Reproduce every one of the rows below word for word, omitting the pictures.
---- Dataset excerpts
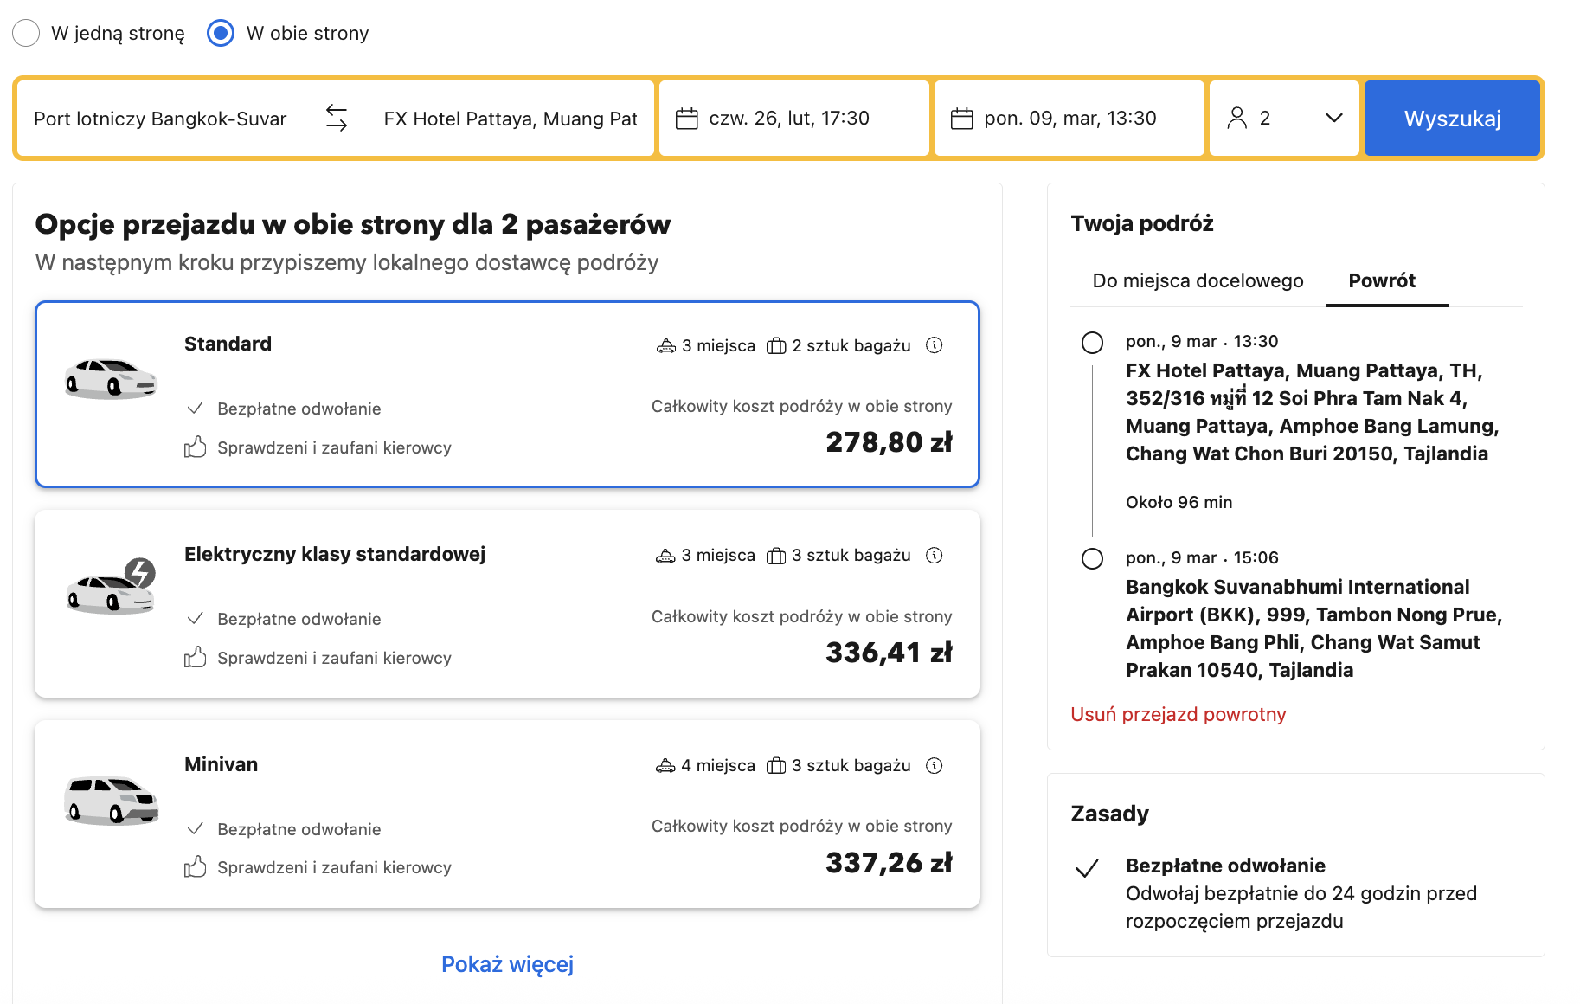
Task: Click calendar icon for return date
Action: [962, 119]
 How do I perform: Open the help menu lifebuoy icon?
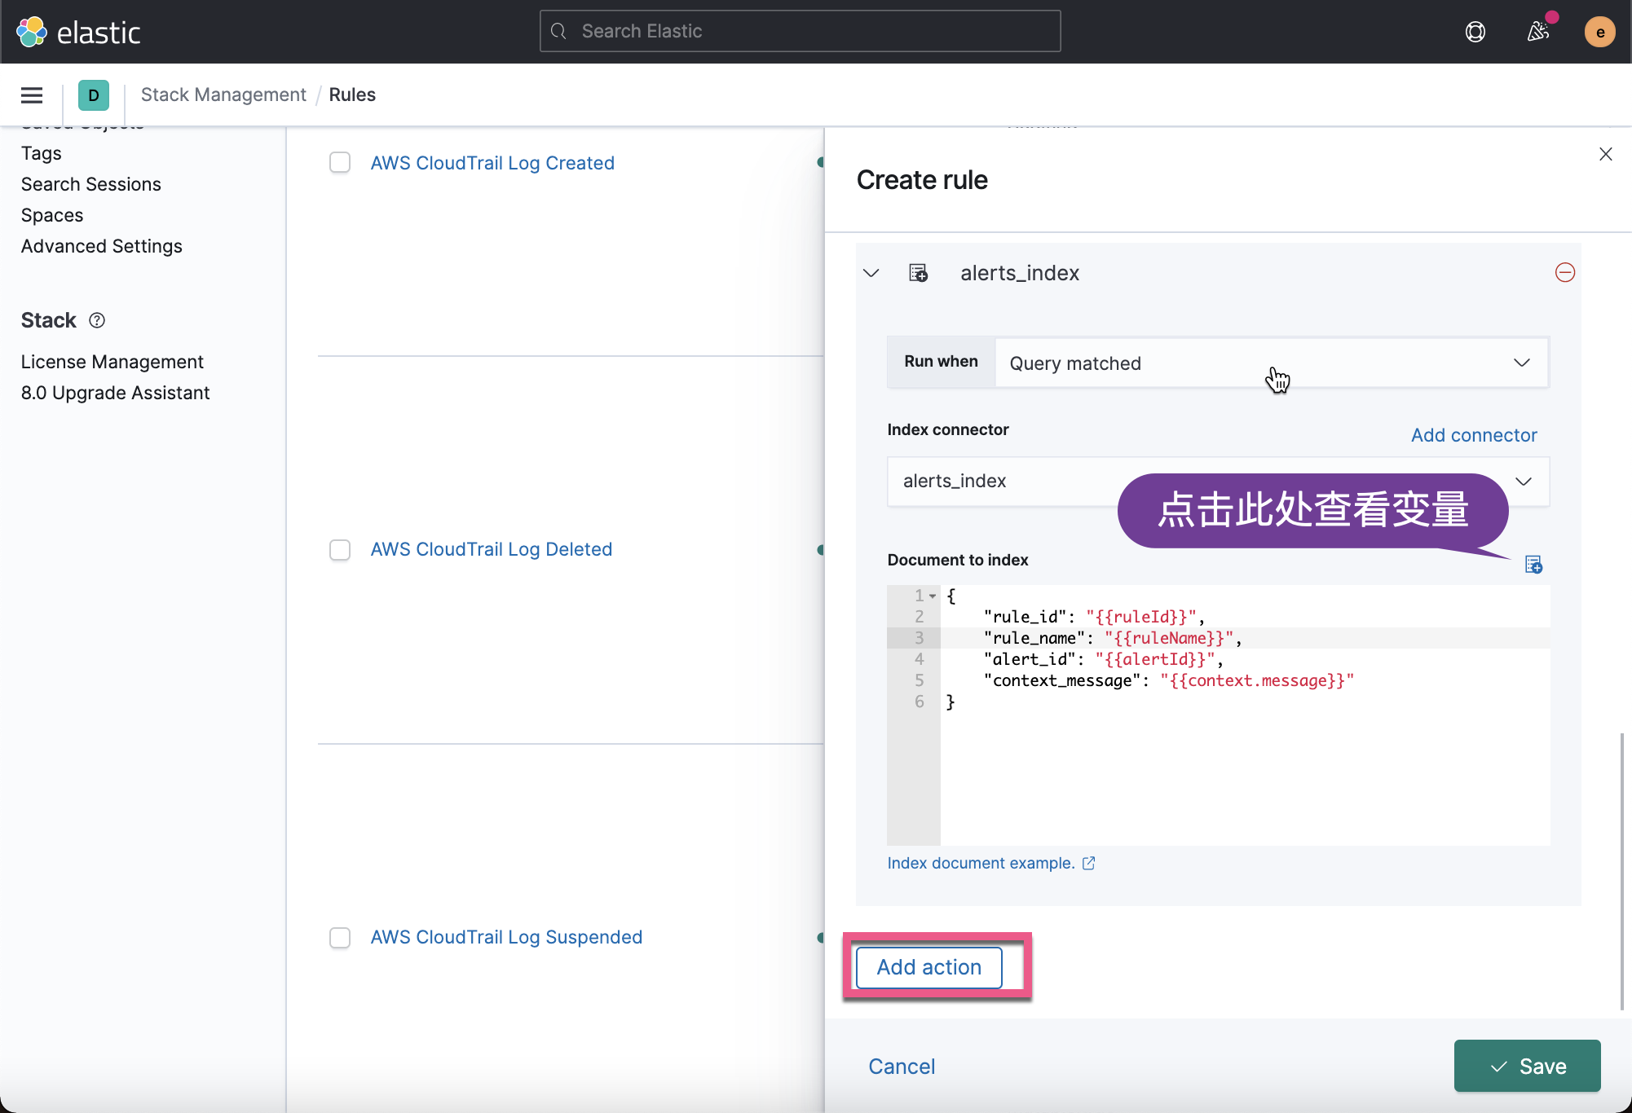(x=1475, y=32)
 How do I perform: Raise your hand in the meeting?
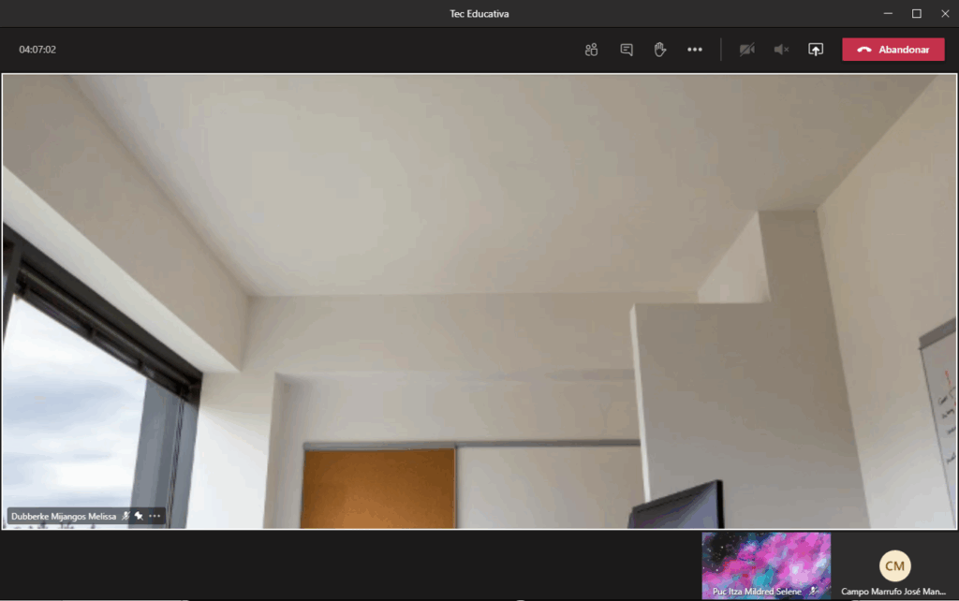click(660, 50)
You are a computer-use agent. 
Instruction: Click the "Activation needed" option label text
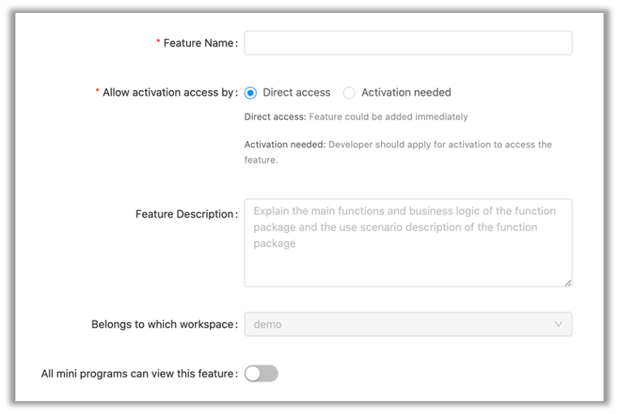[x=406, y=93]
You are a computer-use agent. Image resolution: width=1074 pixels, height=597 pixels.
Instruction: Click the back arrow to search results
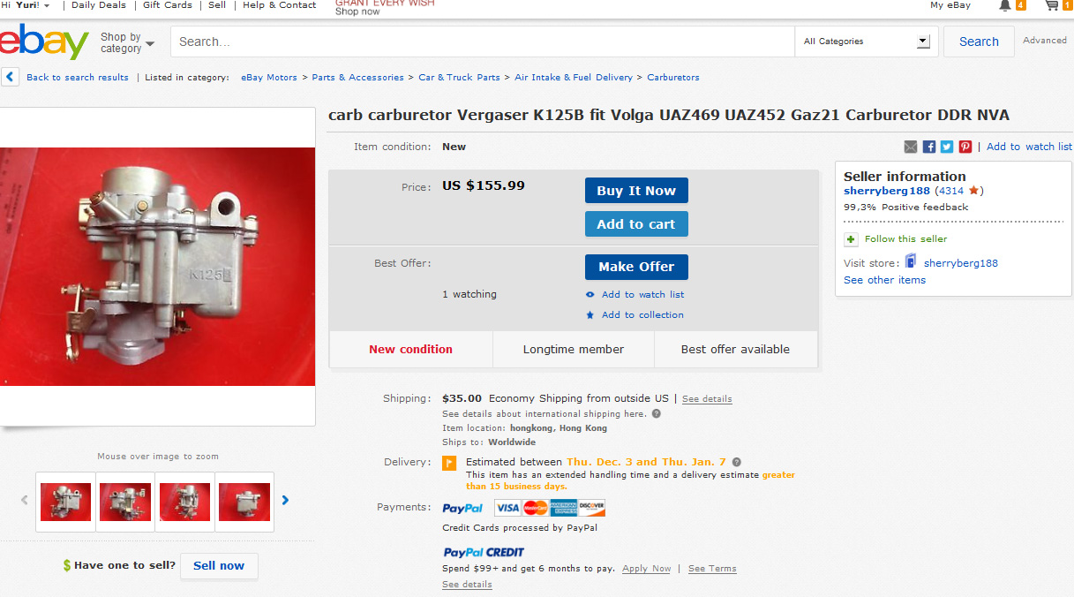click(10, 77)
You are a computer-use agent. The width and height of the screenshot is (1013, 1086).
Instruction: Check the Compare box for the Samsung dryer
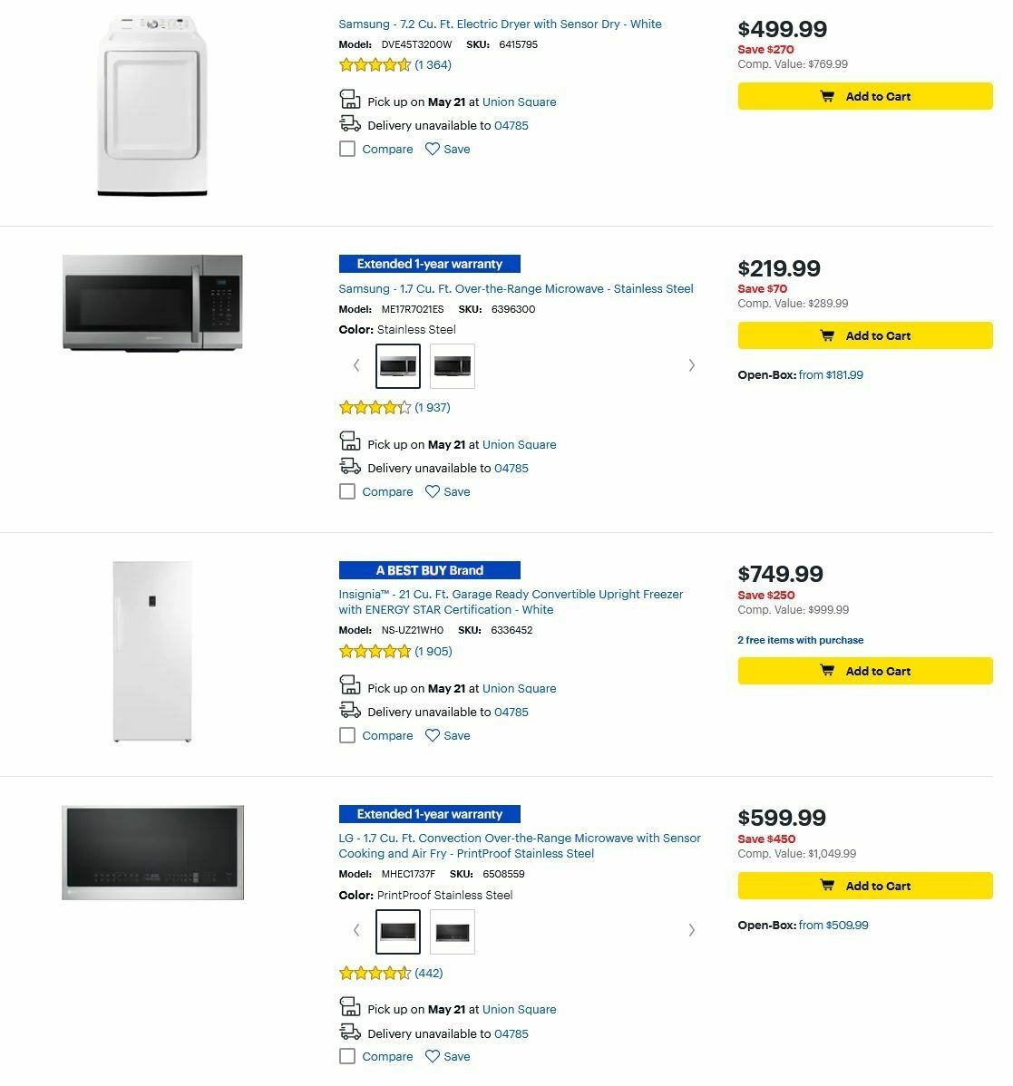(347, 149)
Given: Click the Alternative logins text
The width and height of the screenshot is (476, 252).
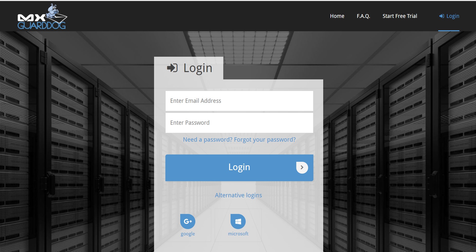Looking at the screenshot, I should (x=238, y=195).
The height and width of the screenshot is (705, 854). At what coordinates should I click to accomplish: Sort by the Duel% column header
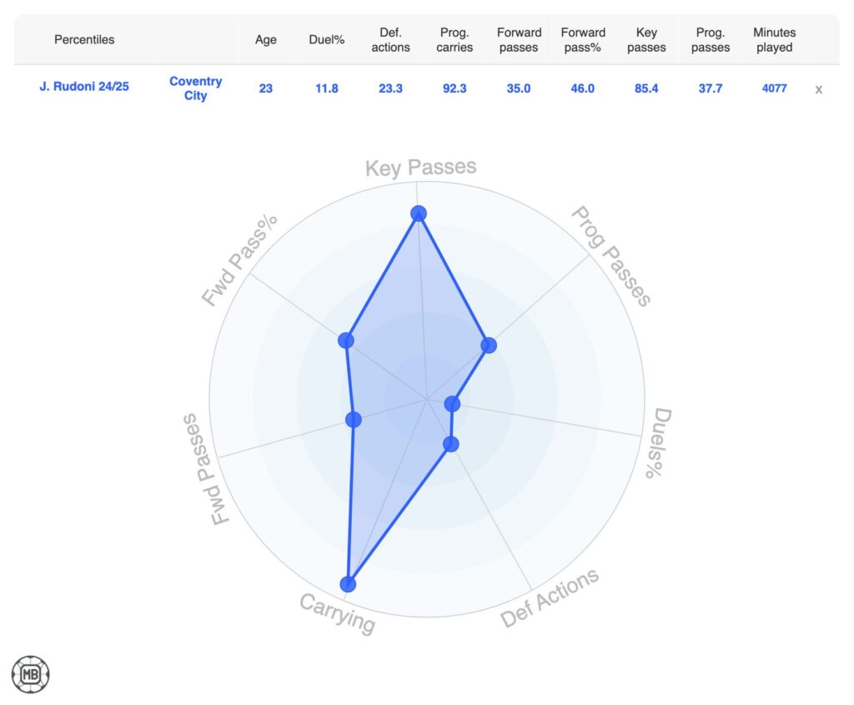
--------
Solution to the problem
Task: Click calendar icon for return date
Action: [962, 119]
 How do I perform: Open the help menu lifebuoy icon?
(x=1475, y=32)
 How do I perform: Raise your hand in the meeting?
click(660, 50)
You are a computer-use agent. 
Instruction: Click the "Activation needed" option label text
[x=406, y=93]
You are a computer-use agent. Image resolution: width=1074 pixels, height=597 pixels.
Instruction: Click the back arrow to search results
click(10, 77)
You are a computer-use agent. The width and height of the screenshot is (1013, 1086).
Instruction: Check the Compare box for the Samsung dryer
(347, 149)
Given: Click the Alternative logins text
The width and height of the screenshot is (476, 252).
Looking at the screenshot, I should (x=238, y=195).
The height and width of the screenshot is (705, 854). At what coordinates should I click to accomplish: Sort by the Duel% column header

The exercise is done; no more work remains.